Scribble, Scribble, Mr Waugh

In their Daily Express column, Richard and Judy are reminded of Evelyn Waugh in a noisy pub where they can hardly here a conversation:

But then the background cacophony dropped momentarily, just long enough for me to pick up a patrician, upper-class drawl saying: “Of course, my dear, if he hadn’t been your grandfather he never would’ve got a single, solitary f***.”

Uhh?!? I spun around from our table. Impossible to detect where the remark had originated as the background sound level surged to deafening again.

But I spotted a suspect. A well-known stage actress with a much older man I reckoned was probably her agent. If Evelyn Waugh were still with us he’d have scribbled the remark down for his next novel.

Perhaps they were reminded of the incident described by Waugh in his diaries when he was a schoolteacher in Wales. This is included in a report in the North Wales newspaper the Daily Post about the real life counterpart of the Llanaba School from Decline and Fall (known as Arnold House):

Depressed by the spartan atmosphere at Arnold House Waugh often sought solace in the local pub Fair View Inn – known as “Mrs Roberts’ pub” in both his diaries and in Decline and Fall. Waugh’s diary entry made on March 16, 1925, said he went to the Fair View where a eunuch taught him a toast in Welsh. He wrote it down on an envelope which he later lost. However, it meant ‘Here’s success to the temperance workers’.

There is also a quote from a student who attended the school when Waugh was a teacher:

…Tim Kershaw, of Preswylfa, in Tyn-y-Groes, contacted the Weekly News in 1988, with his memories of one of England’s most revered writers. He said: “I remember Waugh well.” Tim went to the school in 1925 as a boy of nine. He was glad he wasn’t in Waugh’s class as “he was very sarcastic, which doesn’t go down well with little boys of nine. “Once I ran out of writing paper in a school exam, and had to go to his desk to ask for more.He looked at me with some disgust, and said: ‘Filthy little boy, you’ve got ink on your face.’ When I had to go back for more paper sometime later, he remarked ‘Filthy little boy, you’ve still got ink on your face.’ I thought this was a bit unreasonable, but got even with him on a school walk, when I pushed a snail down his neck.” The boarding house where the children slept is still called Arnold House and is presently a sheltered housing for vulnerable adults.
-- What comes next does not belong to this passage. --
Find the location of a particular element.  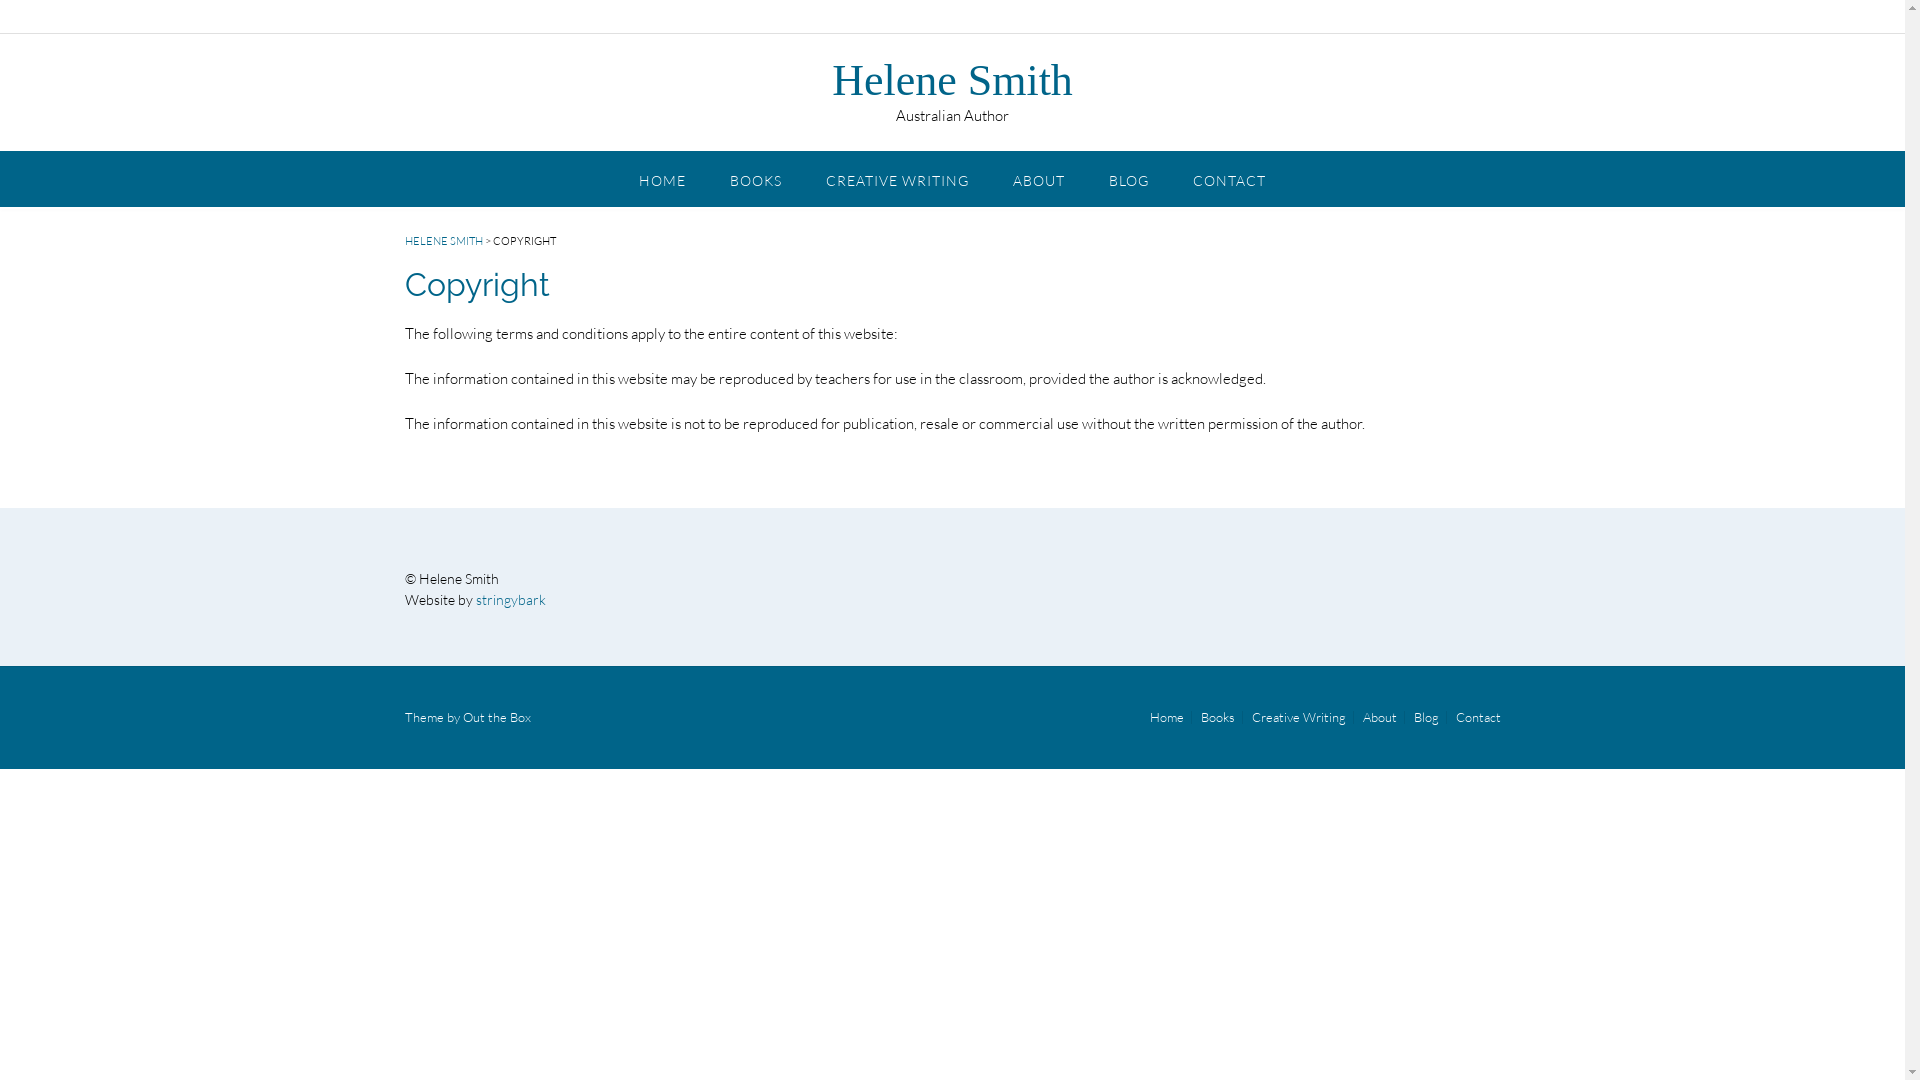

Finally, the Guardian reports the death of a Waugh fan. This is Andrew Keogh a London barrister who recently died at the age of 66. According to the obituary:

He enjoyed Indian, Greek and Italian food, good wine, especially Malbec, and real ale, especially Young’s bitter, marijuana, the novels of Evelyn Waugh, and the music of the Grateful Dead, New Riders of the Purple Sage and Bob Marley and the Wailers.

The Guardian also reports that he was a convert from Roman Catholicism to Anglicanism and “author of the longstanding White Rabbit blog, of two published novels, twentytwelve (2006), and The Killing Room (2013), and of the unfinished Diary of a Jobbing Barrister.” Sounds like an interesting guy.